**Instructions for the task:** Of the lines below, write out exactly those from the line with "[combobox] (395, 46)" through the line with "[Photo 3] (586, 569)", both included, and skip the rest.

■ ■ ■ ■ ■ ■ ■

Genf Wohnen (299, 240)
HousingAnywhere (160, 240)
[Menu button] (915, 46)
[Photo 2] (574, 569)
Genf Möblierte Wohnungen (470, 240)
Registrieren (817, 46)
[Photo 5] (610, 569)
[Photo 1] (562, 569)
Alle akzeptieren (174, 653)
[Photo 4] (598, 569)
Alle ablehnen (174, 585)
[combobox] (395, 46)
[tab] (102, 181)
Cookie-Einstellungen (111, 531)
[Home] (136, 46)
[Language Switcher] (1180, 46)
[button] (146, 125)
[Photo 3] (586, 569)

■ ■ ■ ■ ■ ■ ■

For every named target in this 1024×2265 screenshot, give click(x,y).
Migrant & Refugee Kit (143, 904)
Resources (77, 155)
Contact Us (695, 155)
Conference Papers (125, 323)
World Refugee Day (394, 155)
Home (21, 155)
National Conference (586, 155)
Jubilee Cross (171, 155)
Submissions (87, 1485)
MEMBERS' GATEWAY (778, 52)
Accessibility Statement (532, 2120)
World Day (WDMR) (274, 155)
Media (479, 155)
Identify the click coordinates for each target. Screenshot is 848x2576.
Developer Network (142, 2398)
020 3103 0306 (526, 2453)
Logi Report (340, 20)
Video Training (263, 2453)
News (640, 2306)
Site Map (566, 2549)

■ ■ ■ ■ ■ ■ ■

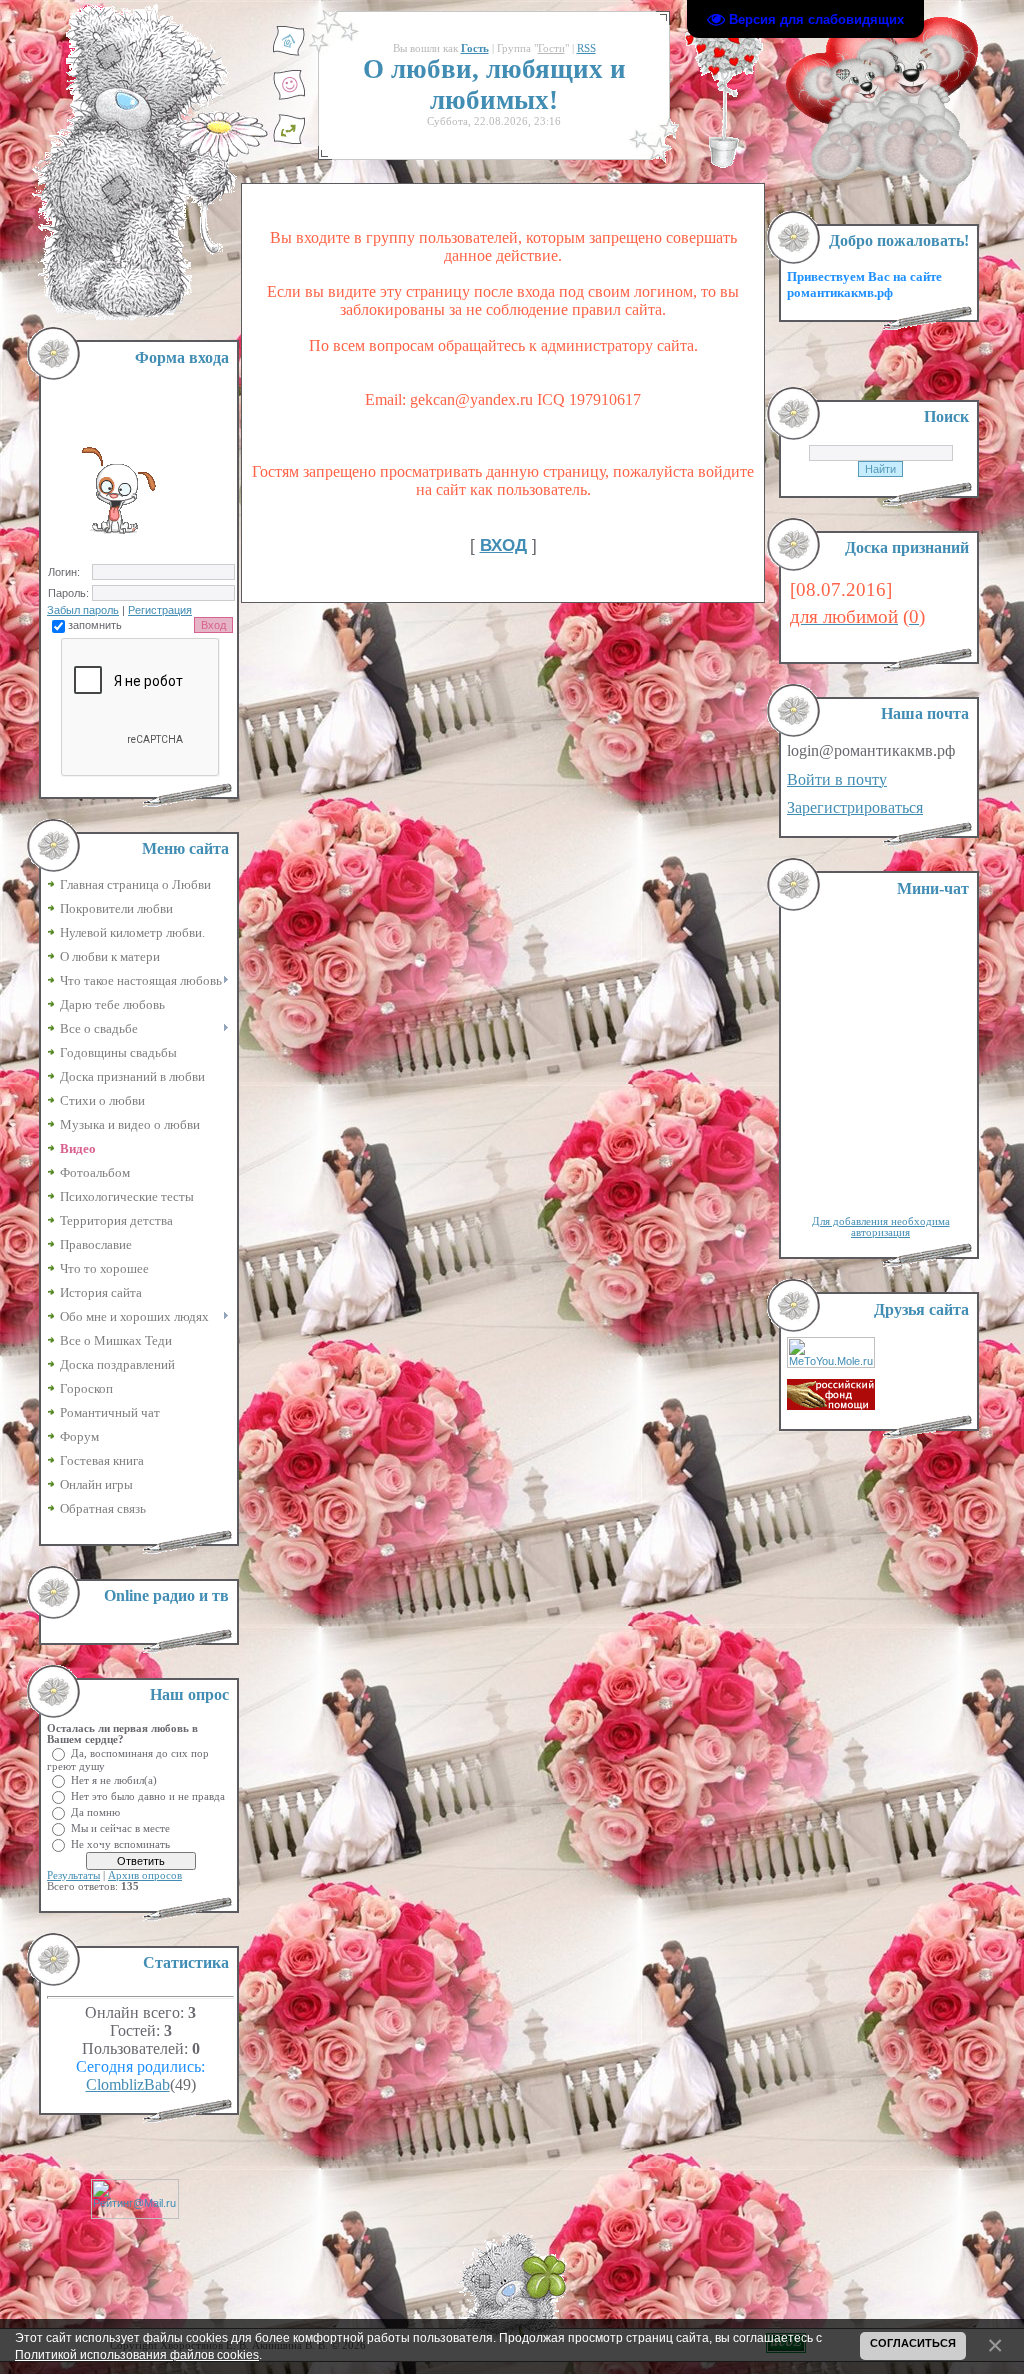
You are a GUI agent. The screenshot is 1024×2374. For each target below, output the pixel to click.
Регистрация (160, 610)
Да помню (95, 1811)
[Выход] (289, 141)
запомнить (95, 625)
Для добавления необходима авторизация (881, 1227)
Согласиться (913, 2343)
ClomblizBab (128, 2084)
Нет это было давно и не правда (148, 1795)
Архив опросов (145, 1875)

■ ■ ■ ■ ■ ■ ■

**Exercise answer:**
[combobox] (395, 46)
[tab] (102, 181)
Cookie-Einstellungen (111, 531)
[Home] (136, 46)
[Language Switcher] (1180, 46)
[button] (146, 125)
[Photo 3] (586, 569)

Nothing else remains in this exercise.